_Document source_

<<<<

Quarante-huit heures après le coup d’Etat, le nouvel homme du Niger, le Général de brigade Abdourhamane TIANI, intervient à la Télévision nationale pour porter à la connaissance des Nigériens les raisons de leur action : « la dégradation continue de la situation sécuritaire du pays, … et la mauvaise gouvernance économique et sociale ». Partant de ces constats, le Conseil National pour la Sauvegarde de la Patrie (CNSP) qu’il préside se donne pour mission de préserver la patrie en relevant les défis sécuritaires, sociaux, économiques, le tout dans le respect des engagements internationaux souscrits par le Niger.

Visiblement, à l’intérieur comme à l’extérieur du pays, le coup d’Etat a été une surprise totale, car, rien ne le laissait présager de sitôt. Apparemment, ce putsch, même les puissances occidentales (France, USA, Allemagne, Italie…), bien installées dans le pays à travers leurs représentations diplomatiques et leurs bases militaires disséminées en divers endroits du territoire nigérien, ne l’ont pas vu venir.

Quoi qu’il en soit, pour la majorité des Nigériens vivant depuis plus d’une décennie sous le diktat d’un régime d’étouffement des libertés fondamentales, notamment la liberté de manifestation, pourtant bien garanties par la Constitution du Niger, ce coup d’Etat suscité par un souci de préserver la patrie menacé, est un soulagement, une libération, ainsi que l’attestent les différents communiqués, marches et meetings de soutien qui fusent de tous les milieux sociaux et à l’échelle du pays tout entier. Dans l’histoire du Niger contemporain, on ne note aucun évènement ayant engendré un tel degré de mobilisation populaire, surtout à Niamey, la capitale du pays. Mais il est certain que tous les Nigériens ne partagent pas cette liesse, car il y a les mécontents, notamment les membres du principal parti au pouvoir, le Parti Nigérien pour la Démocratie et le Socialisme (PNDS/Tarayya) et ses alliés (le MNSD/Nassara, Jamhouriya et bien d’autres partis politiques qu’il serait long de lister ici), qui sont restés en dehors de ces manifestations de joie. La désapprobation du putsch est surtout clairement exprimée par les membres du PNDS/Tarayya, particulièrement les proches du Président déchu, appelés couramment les «pro-Bazoum», opposés aux «pro-Issoufou» .

>>>>

_Travail demandé_
a: Résumez en deux phrases l'extrait sur le coup d'État au Niger.
b: Prolongez l'extrait sur le coup d'État au Niger à partir de sa dernière phrase.

_Extrait des données_

<<<<

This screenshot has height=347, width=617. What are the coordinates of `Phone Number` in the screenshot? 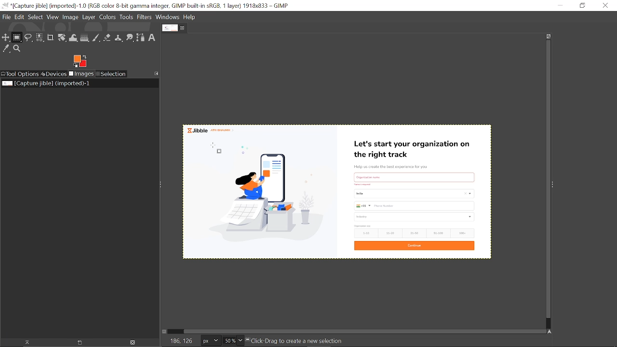 It's located at (413, 206).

>>>>

_Corrigé des exercices_
a: Quarante-huit heures après le coup d'État, le général de brigade Abdourhamane Tiani l'attribue à la télévision nationale à la dégradation de la situation sécuritaire et à la mauvaise gouvernance, et le CNSP qu'il préside se donne pour mission de préserver la patrie. Ce putsch, qui a surpris jusqu'aux puissances occidentales présentes dans le pays, est accueilli comme une libération par la majorité des Nigériens, mais le PNDS/Tarayya et ses alliés le désapprouvent, en particulier les proches du président déchu.

b:
A l’extérieur du pays, même si, pour une question de principe, les adeptes de la démocratie à l’occidentale condamnèrent çà et là le coup d’Etat militaire survenu le 26 juillet 2023 en tant que prise du pouvoir non pas par la volonté du peuple mais par la force, c’est surtout la Communauté économique des Etats de l’Afrique de l’Ouest (CEDEAO) , qui se démarque sur ce plan à travers la sévérité des sanctions prises pour contraindre les auteurs du coup d’Etat à restaurer Mohammed Bazoum, le «Président démocratiquement élu»  dans ses fonctions de chef de l’Etat nigérien. S’il est compréhensible que cette institution agisse pour assurer le respect de l’article 45 du protocole  A/SP1/12/01 sur la Démocratie et la bonne Gouvernance additionnel au Protocole relatif au mécanisme de prévention et de gestion, de règlement des conflits, de maintien de la paix et de la sécurité signé par les Etats membres, c’est tout de même déroutant qu’elle en vienne à adopter un train de mesures aussi draconiennes de nature à asphyxier économiquement un Etat membre ; des mesures que ne lui permettent ni sa mission première (œuvrer à l’intégration et le développement socio-économique des pays membres), ni les dispositions des textes qui la régissent. En effet, outre des mesures de restrictions économiques et financières drastiques , le communiqué des Chefs d’Etat de la CEDEAO a retenu aussi une intervention militaire au bout d’une semaine contre le Niger si les putschistes de Niamey refusent d’obtempérer.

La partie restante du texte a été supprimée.